Wilmington on Movies: Unknown, Just Go With It, The Woodmans

Friday, February 18th, 2011

Unknown (Two and a Half Stars)
U.S.: Jaume Collet-Serra, 2011

You’re well-respected, well-fixed, famous, married to a knockout lady, happy. You‘re Dr. Martin Harris — or so you think.

You’re the major character in a movie called Unknown. And in that movie, you’re a brilliant scientist with movie star good looks (Liam Neeson’s looks, in fact) and now you’re attending a very prestigious international biotechnology conference packed with world scientific stars, and a Saudi prince or two, comfortably lodged in a deluxe hotel in a glamorous but unfamiliar city (Berlin), along with your  gorgeous blonde, TV-star-looking wife Elizabeth (January Jones of Mad Men, in fact).
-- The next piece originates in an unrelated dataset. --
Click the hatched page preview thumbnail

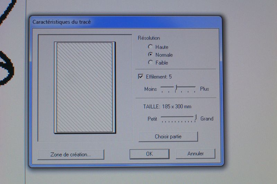(x=84, y=87)
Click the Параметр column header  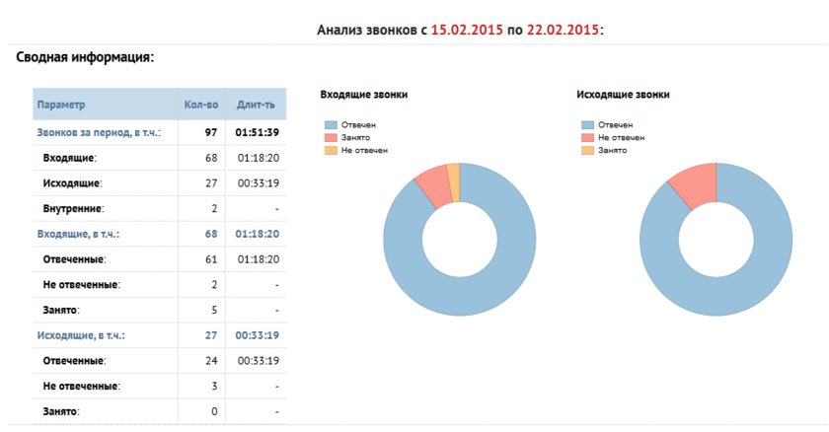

Life is good. It’s good to be the biotechnologist. But, very suddenly, the bottom drops out of your world, your life, your sanity. First, you mislay your passport, carelessly left on a luggage cart. Then, when you leave your wife (without explanations) to retrieve it at the airport, your cab swerves to avoid a collision and drops off a bridge. You’re just barely rescued from drowning by your beautiful Bosnian cab driver (Diane Kruger) who pulls you out of a smashed window in her sinking, flooded taxi.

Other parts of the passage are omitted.